__Task input__.
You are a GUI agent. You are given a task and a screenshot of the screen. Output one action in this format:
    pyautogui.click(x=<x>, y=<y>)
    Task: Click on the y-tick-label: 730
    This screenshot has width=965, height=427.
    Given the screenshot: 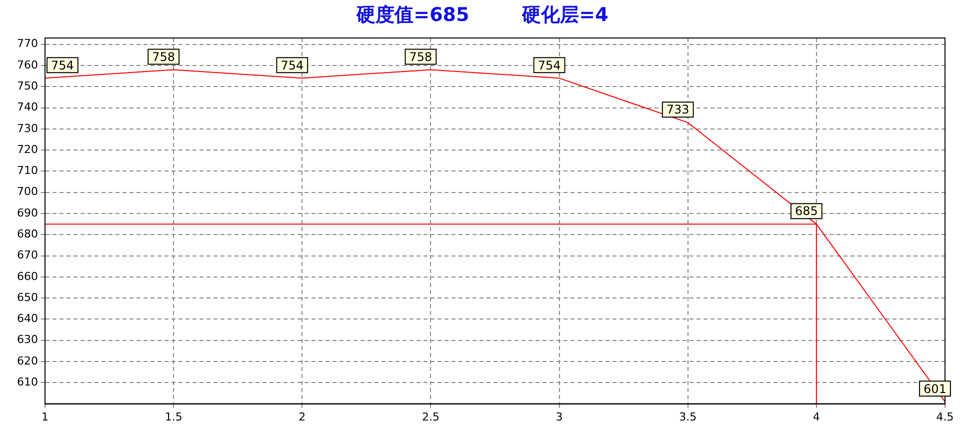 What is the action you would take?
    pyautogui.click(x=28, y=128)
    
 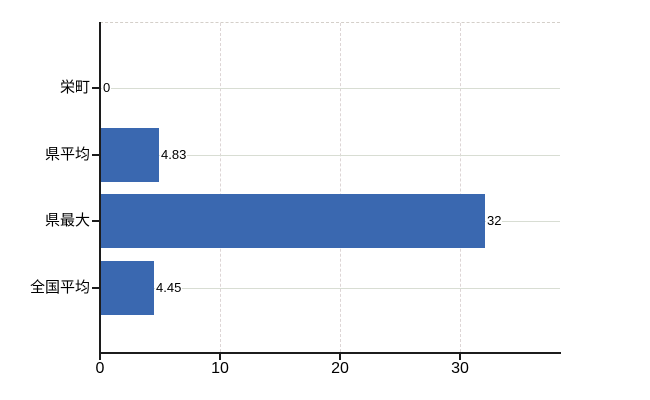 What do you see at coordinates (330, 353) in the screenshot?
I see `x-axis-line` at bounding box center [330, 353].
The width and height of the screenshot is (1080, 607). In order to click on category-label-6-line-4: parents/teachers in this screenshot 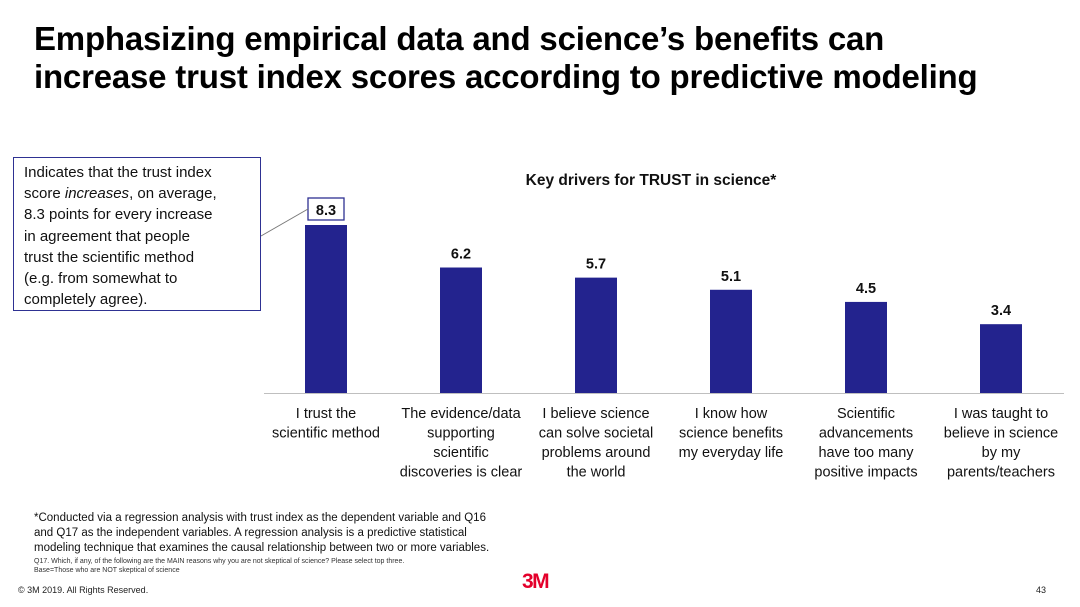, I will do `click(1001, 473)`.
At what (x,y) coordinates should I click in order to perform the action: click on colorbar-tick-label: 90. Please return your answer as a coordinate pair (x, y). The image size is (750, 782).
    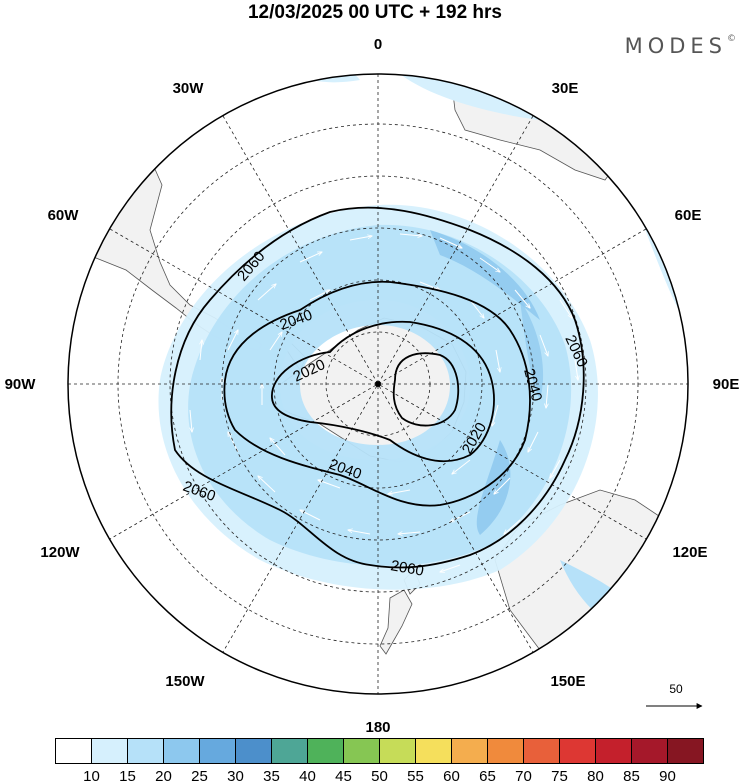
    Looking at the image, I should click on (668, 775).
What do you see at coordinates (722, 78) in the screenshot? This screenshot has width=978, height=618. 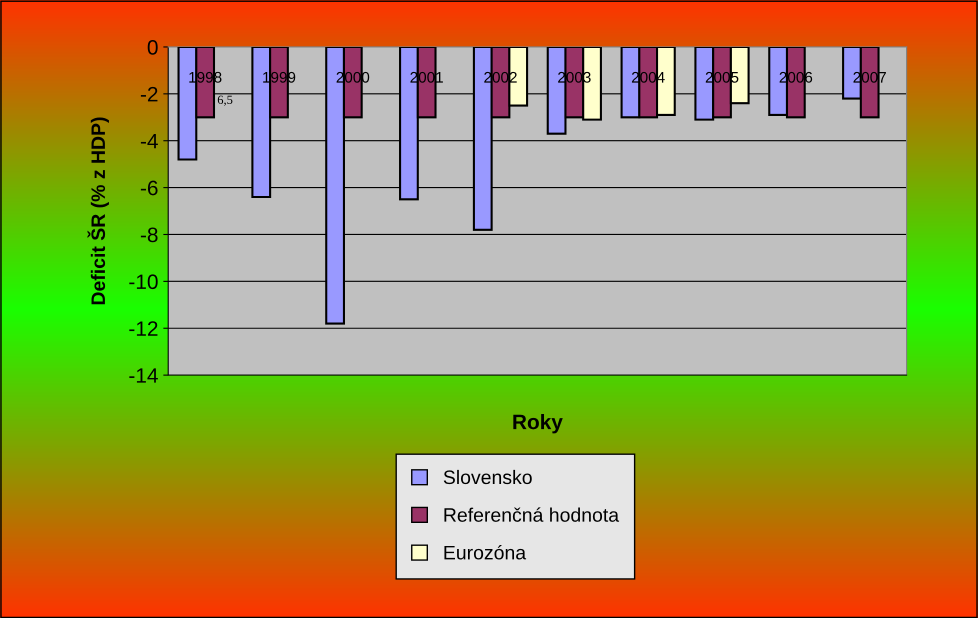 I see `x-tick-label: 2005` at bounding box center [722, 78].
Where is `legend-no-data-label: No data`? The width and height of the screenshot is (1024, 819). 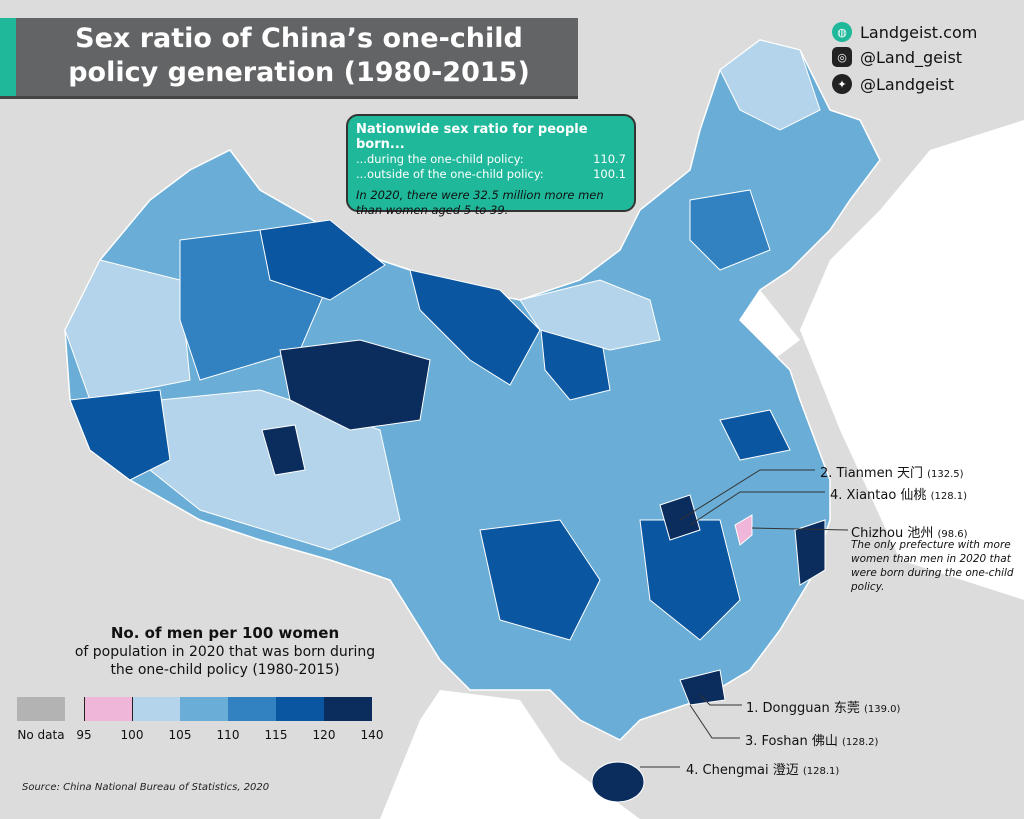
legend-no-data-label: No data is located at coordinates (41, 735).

__Work order__. Render everything from the line containing "is (1024, 819)." down to the end of the entries as a numbered list, skipping blank lines and leaving the pictures out.

__Response to this exercise__.
1. Where is `legend-no-data-label: No data`? The width and height of the screenshot is (1024, 819). 
2. legend-no-data-label: No data is located at coordinates (41, 735).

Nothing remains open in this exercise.